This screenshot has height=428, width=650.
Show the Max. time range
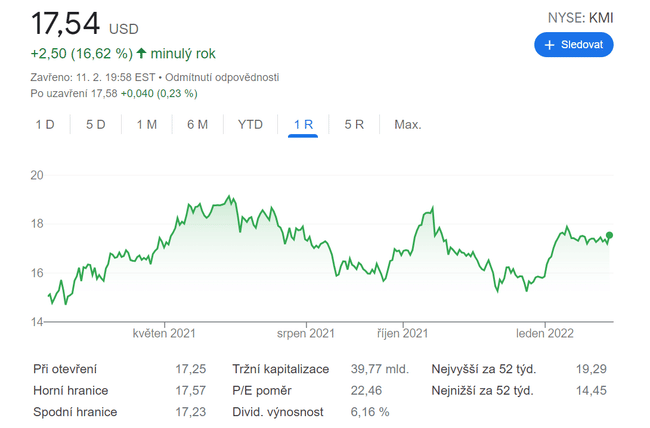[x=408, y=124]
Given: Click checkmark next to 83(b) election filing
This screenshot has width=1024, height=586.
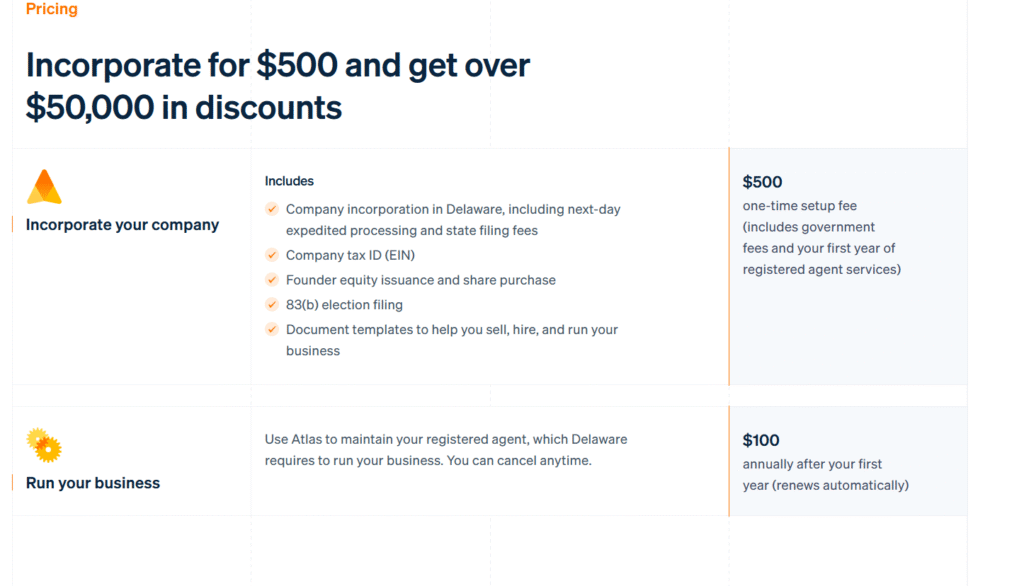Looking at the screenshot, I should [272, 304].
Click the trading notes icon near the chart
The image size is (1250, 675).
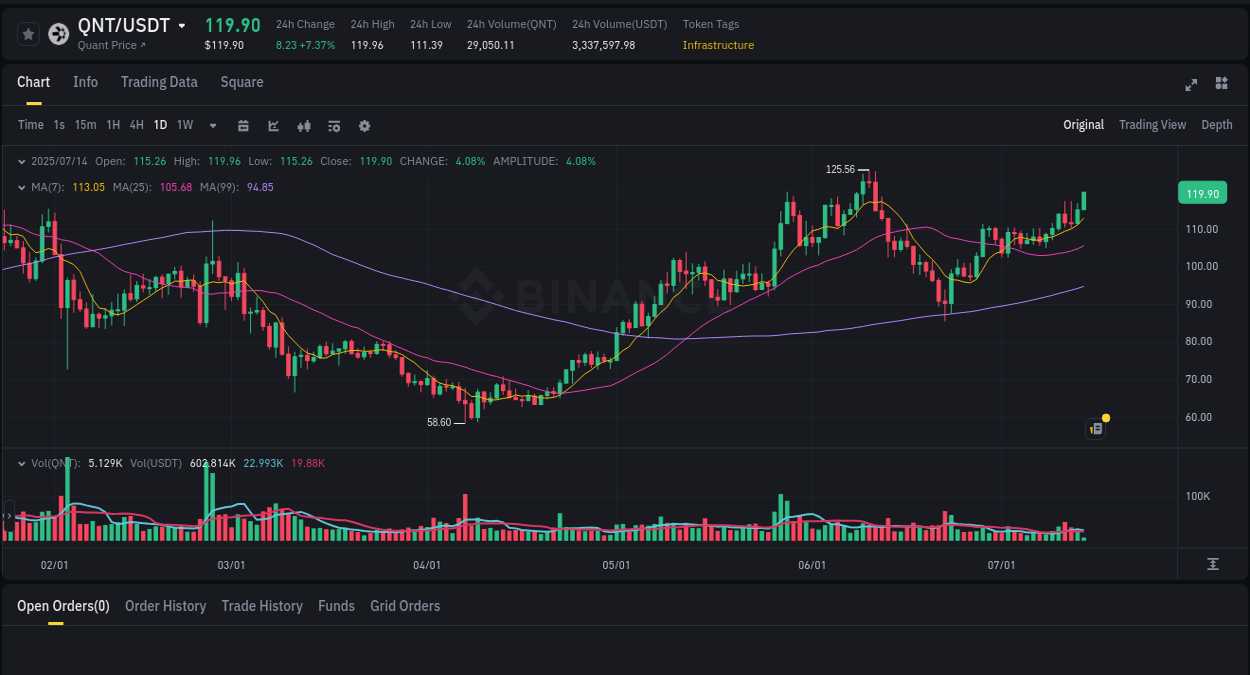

TASK PROMPT: Output the data exactly. Leave every picture out.

ANSWER SPACE:
This screenshot has height=428, width=650.
Show the Max. time range
[x=408, y=124]
Given: Click checkmark next to 83(b) election filing
This screenshot has width=1024, height=586.
Looking at the screenshot, I should [272, 304].
Click the trading notes icon near the chart
The image size is (1250, 675).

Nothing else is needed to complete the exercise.